## Exercise aim
Make an exact copy, from the records below, of the lines from the line containing "Given: Click the lavender" to the line containing "Image resolution: width=587", both lines included, excluding pictures.

Records provided below:

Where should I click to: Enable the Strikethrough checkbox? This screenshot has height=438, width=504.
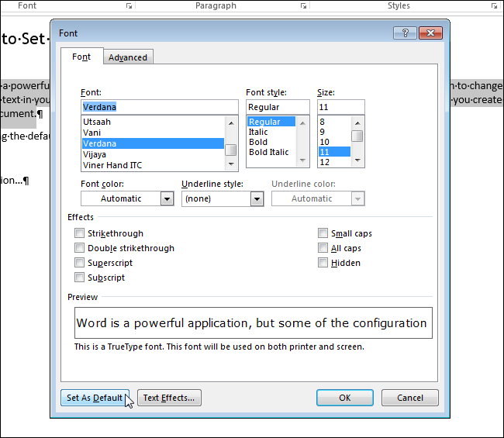pos(79,233)
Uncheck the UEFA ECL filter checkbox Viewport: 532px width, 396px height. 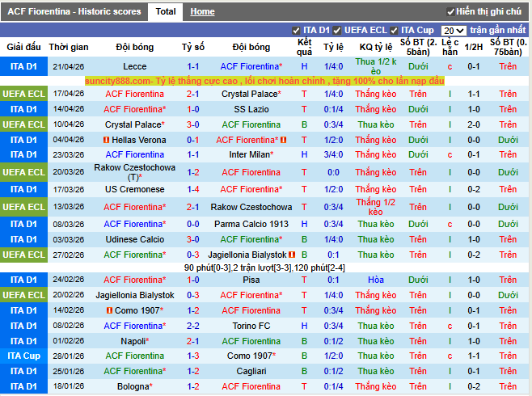click(338, 31)
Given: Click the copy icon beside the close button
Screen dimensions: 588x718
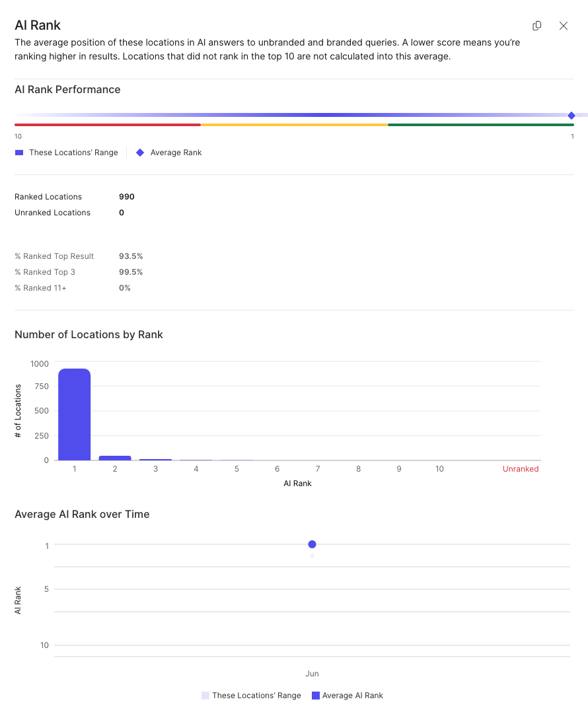Looking at the screenshot, I should [x=537, y=26].
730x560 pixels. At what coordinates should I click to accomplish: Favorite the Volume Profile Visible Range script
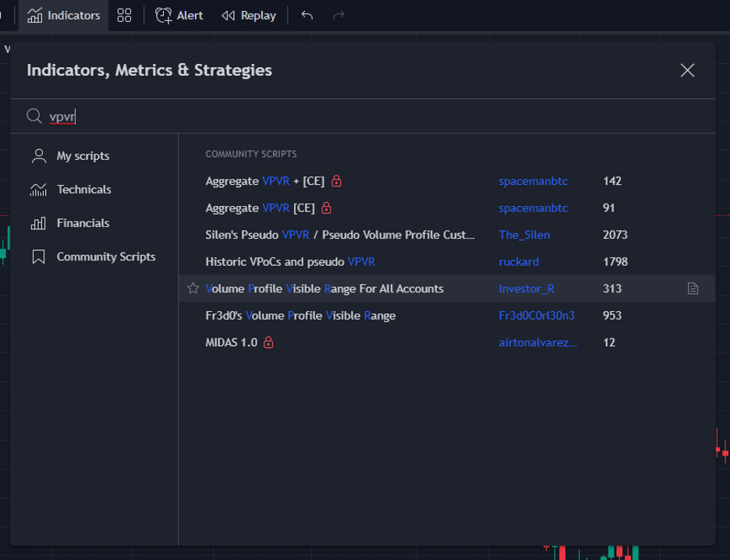coord(193,289)
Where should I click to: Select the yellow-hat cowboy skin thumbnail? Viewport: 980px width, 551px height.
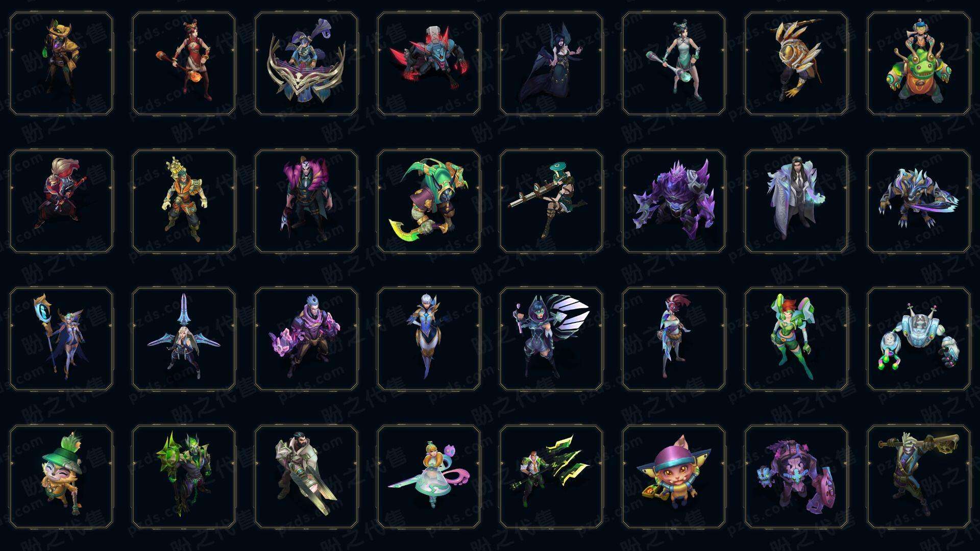point(61,63)
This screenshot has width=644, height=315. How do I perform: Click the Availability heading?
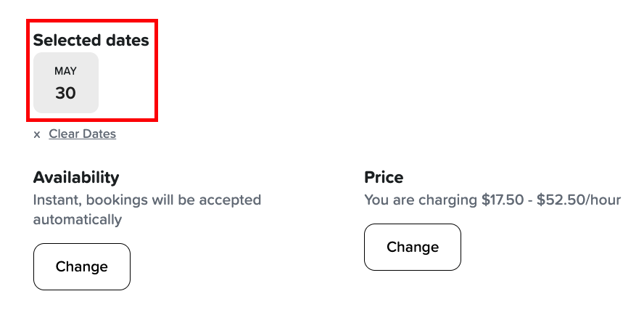click(x=76, y=177)
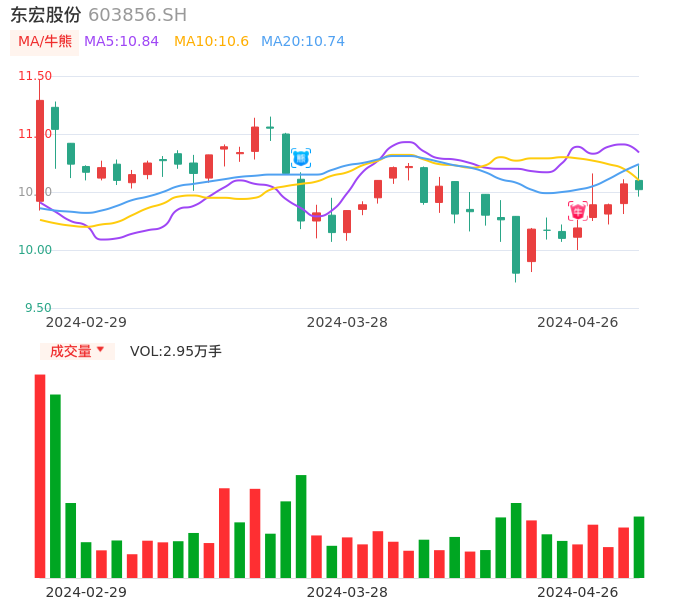Click the blue bear signal marker icon
This screenshot has height=606, width=686.
(301, 158)
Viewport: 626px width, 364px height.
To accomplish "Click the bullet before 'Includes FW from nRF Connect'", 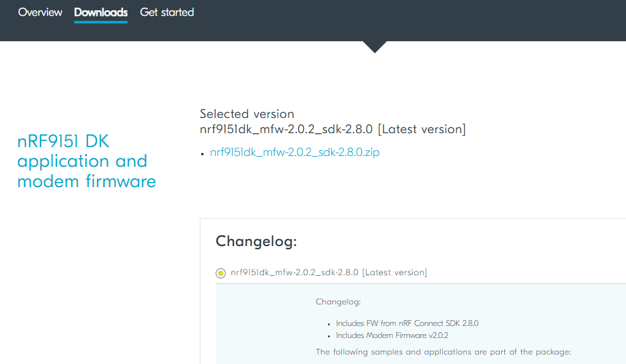I will coord(329,324).
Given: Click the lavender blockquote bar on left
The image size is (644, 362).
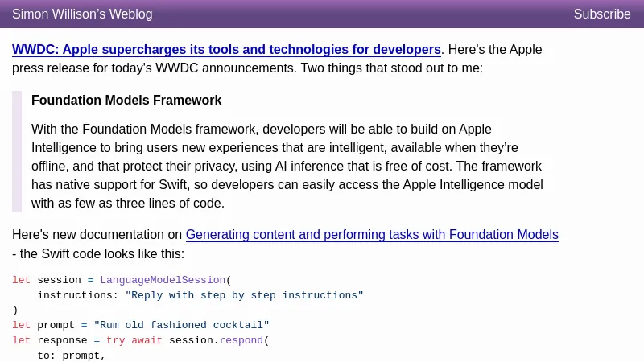Looking at the screenshot, I should (17, 151).
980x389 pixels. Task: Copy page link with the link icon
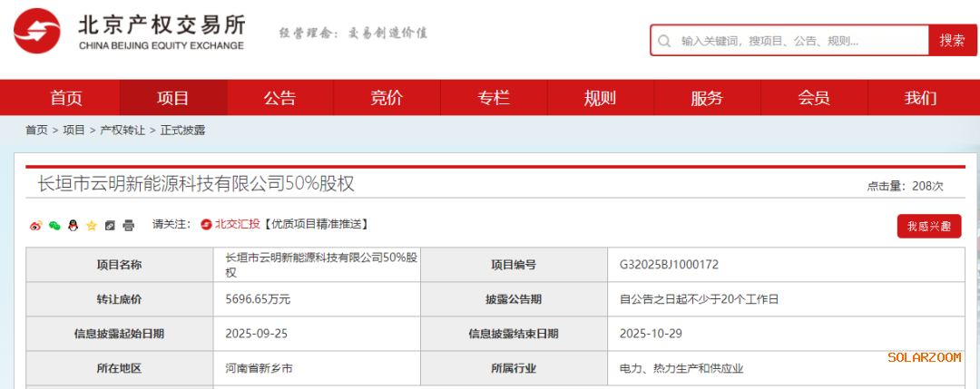[110, 225]
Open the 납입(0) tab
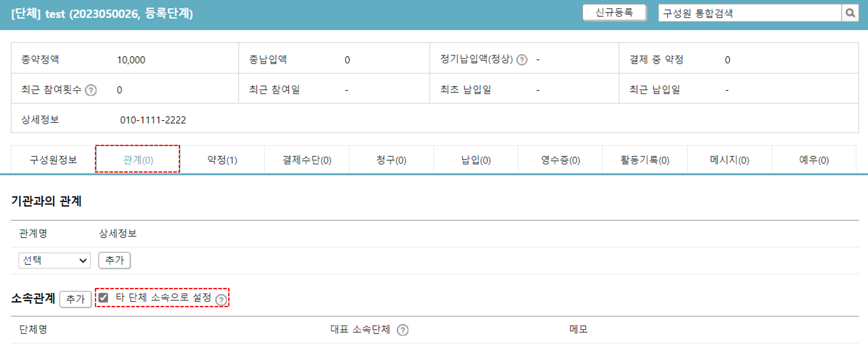Viewport: 868px width, 353px height. (x=475, y=160)
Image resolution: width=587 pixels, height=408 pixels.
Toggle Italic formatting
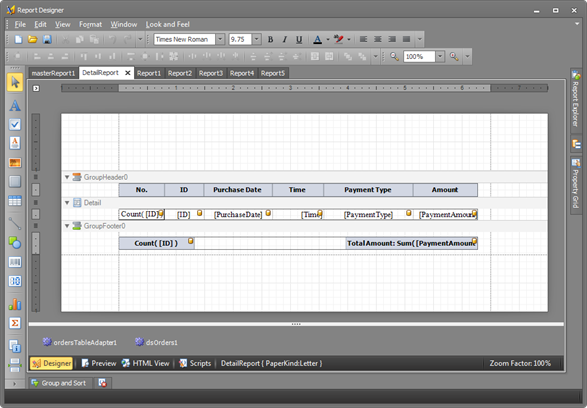(x=285, y=39)
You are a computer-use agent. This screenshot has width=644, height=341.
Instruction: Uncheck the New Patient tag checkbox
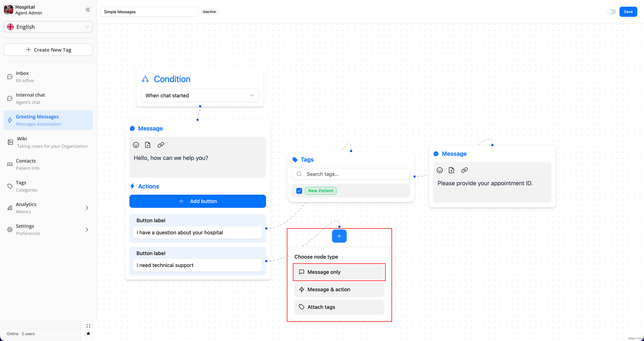[x=299, y=191]
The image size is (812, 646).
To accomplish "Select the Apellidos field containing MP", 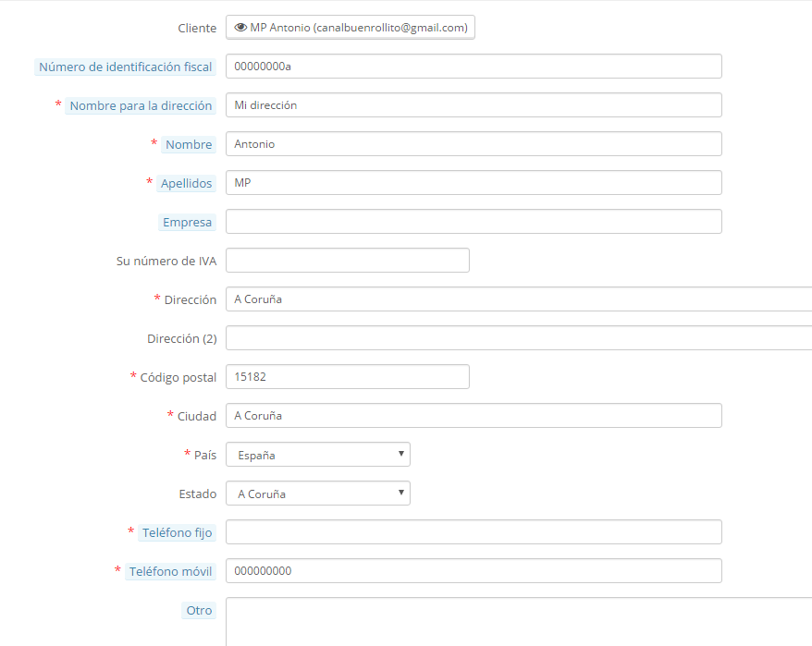I will click(x=474, y=183).
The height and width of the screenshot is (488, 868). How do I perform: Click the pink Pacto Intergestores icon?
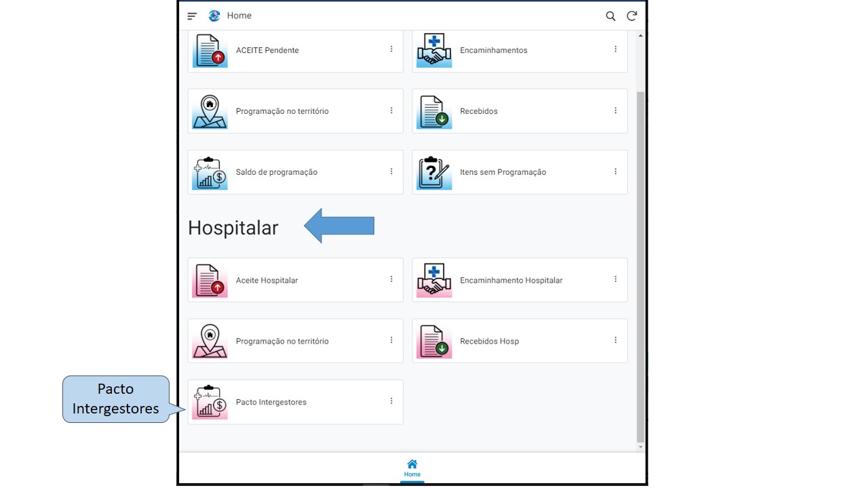(x=210, y=403)
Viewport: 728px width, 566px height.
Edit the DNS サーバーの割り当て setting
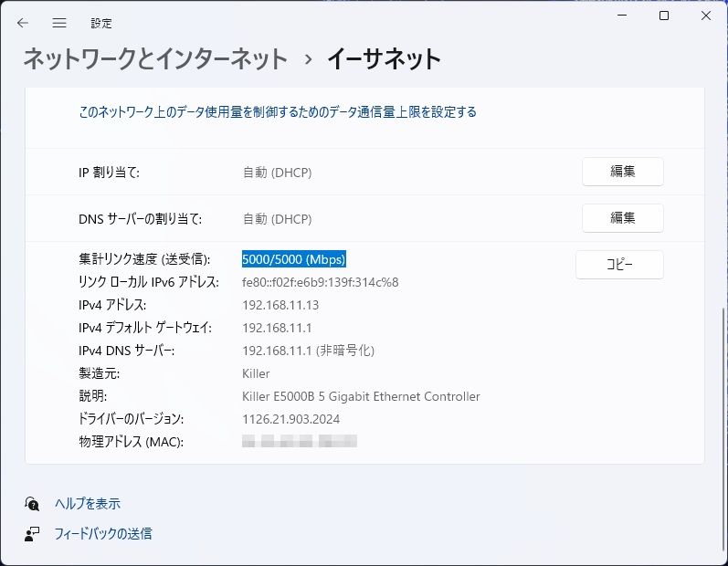pos(622,218)
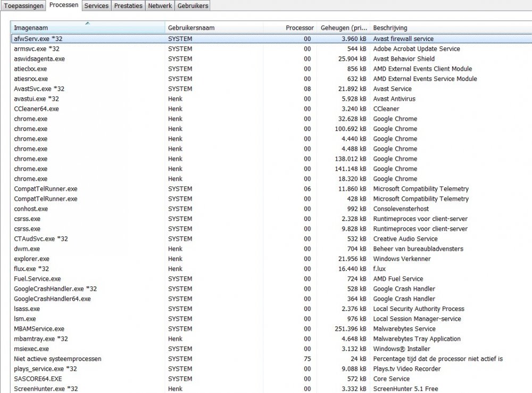
Task: Open the Netwerk tab
Action: 160,5
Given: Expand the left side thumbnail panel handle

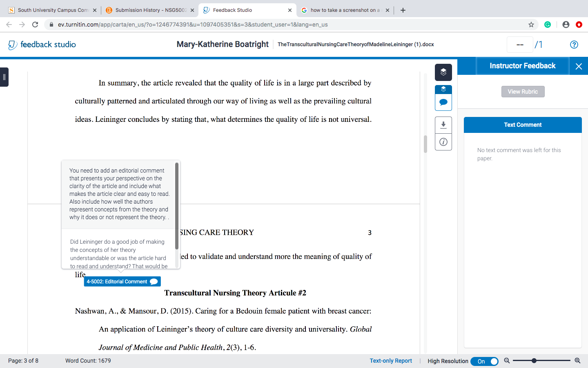Looking at the screenshot, I should [x=4, y=77].
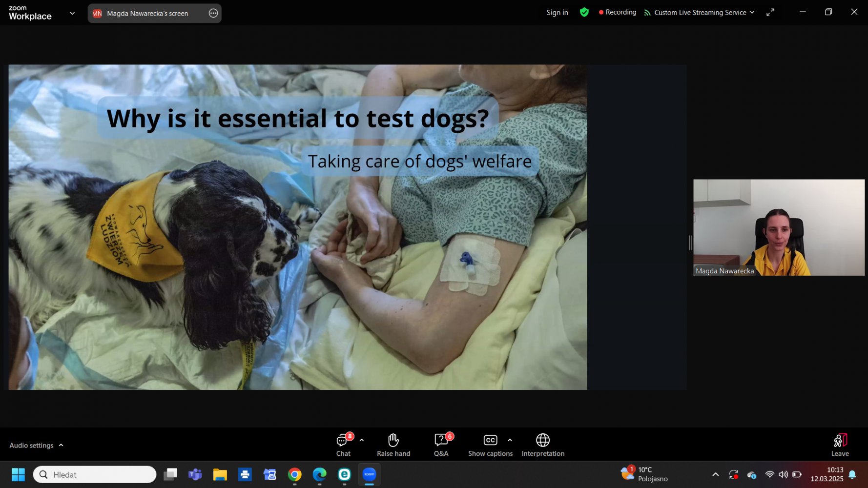This screenshot has height=488, width=868.
Task: Open the Q&A panel
Action: (441, 445)
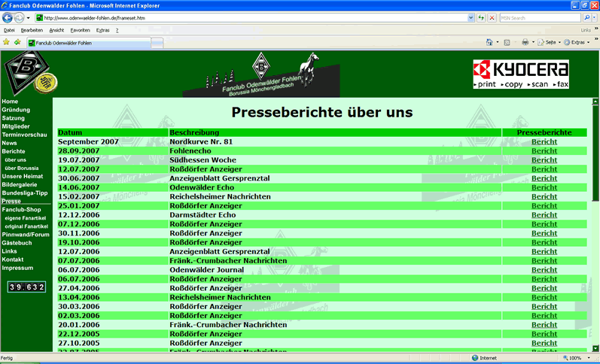Expand the address bar URL history dropdown
Image resolution: width=600 pixels, height=364 pixels.
tap(470, 17)
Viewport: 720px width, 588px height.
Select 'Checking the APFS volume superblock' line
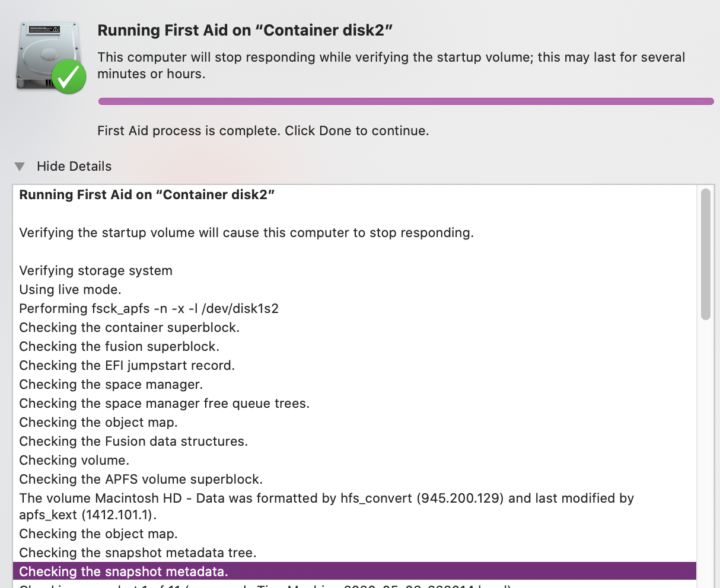coord(141,480)
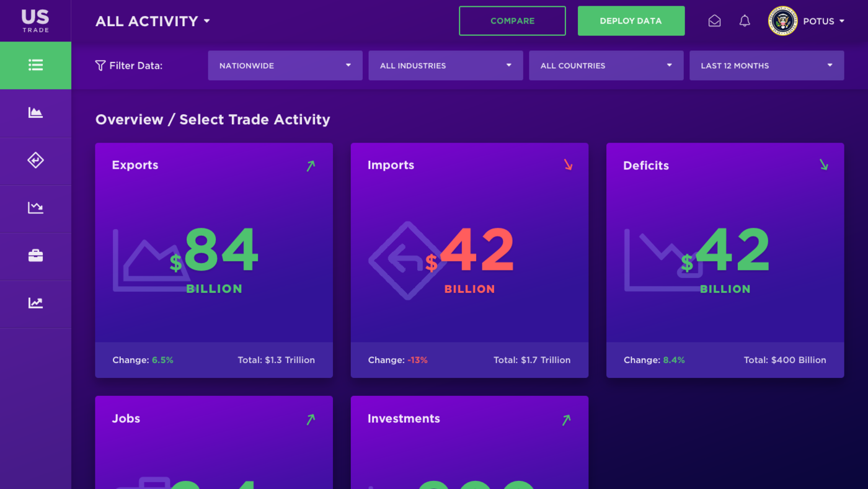The height and width of the screenshot is (489, 868).
Task: Check the notification bell icon
Action: [745, 21]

End of Records provided.

## Problem solution
Given: Click the lavender blockquote bar on left
The image size is (644, 362).
Looking at the screenshot, I should (17, 151).
980x389 pixels. Task: Copy page link with the link icon
[110, 225]
Open the 납입(0) tab
Viewport: 868px width, 353px height. (x=475, y=160)
Image resolution: width=587 pixels, height=408 pixels.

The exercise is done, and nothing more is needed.